Now when Arteta talks about his overall football strategy he often talks about having a team that is unpredictable, and that is certainly true when a team has more than the expected one or two left-footed outfield players coming up against a team that is dominated by right footed players who are themselves used to playing against right- footed players.

And we should not think it is just which foot is being used to pass the ball - it is the whole angle of the player as he beats a defender. No matter how much the right-footed defender tries to work it out, the left-footed midfielder or attacker invariably takes him by surprise.

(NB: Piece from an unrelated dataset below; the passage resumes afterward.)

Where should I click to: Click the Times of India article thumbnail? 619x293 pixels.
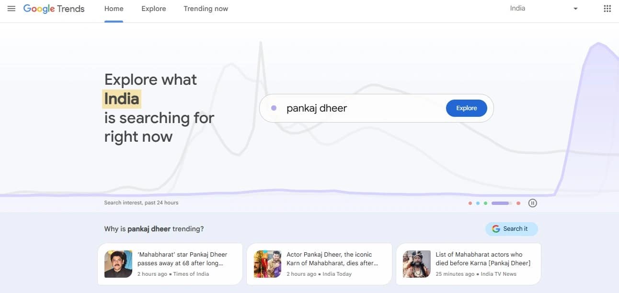click(118, 264)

Now as it happens signing left-footed players is not as hard as one might expect because it seems that a lot of managers - themselves previously right-footed players - have a prejudice against left-footed players, suggesting that they "don't like" the way they play the game.

Fortunately for Arsenal, most football journalists are right-handed and have no interest or inclination to break new ground by talking about left and right-footed players. No one else brings this up (except the New York Times which reminded me of the issue) and so the traditions carry on. Arteta won't rotate, Areteta needs to buy a new centre forward... say the same old things enough and they become almost believable.

Spreading left-footed players across the pitch gives Arsenal possibilities and options that teams dominated by right-footed players don't have, and can't defend against.

And fortunately, me mentioning this here won't make any odds because prejudices in football are so deep that it takes a very radical free-thinking manager to re-align his views.

Of course, I have a bias because my father was a left-footed footballer - although not at the high professional level. But it was good to see the NYT article pick the issue up - as they had noted that the two regular penalty-takers Arsenal have are both left-footed, while most goalkeepers are right-footed. These goalkeepers practice saving penalties every day... and 90% of those they practice against are right-footed forwards. They simply don't get the chance to practice against lefties.

Footnote: That scoring of more goals last season than in any season for 71 years obviously indicates Arsenal's desperate need for a new centre forward, so you can take all this talk about left-footed players as ambidextrous gibberish.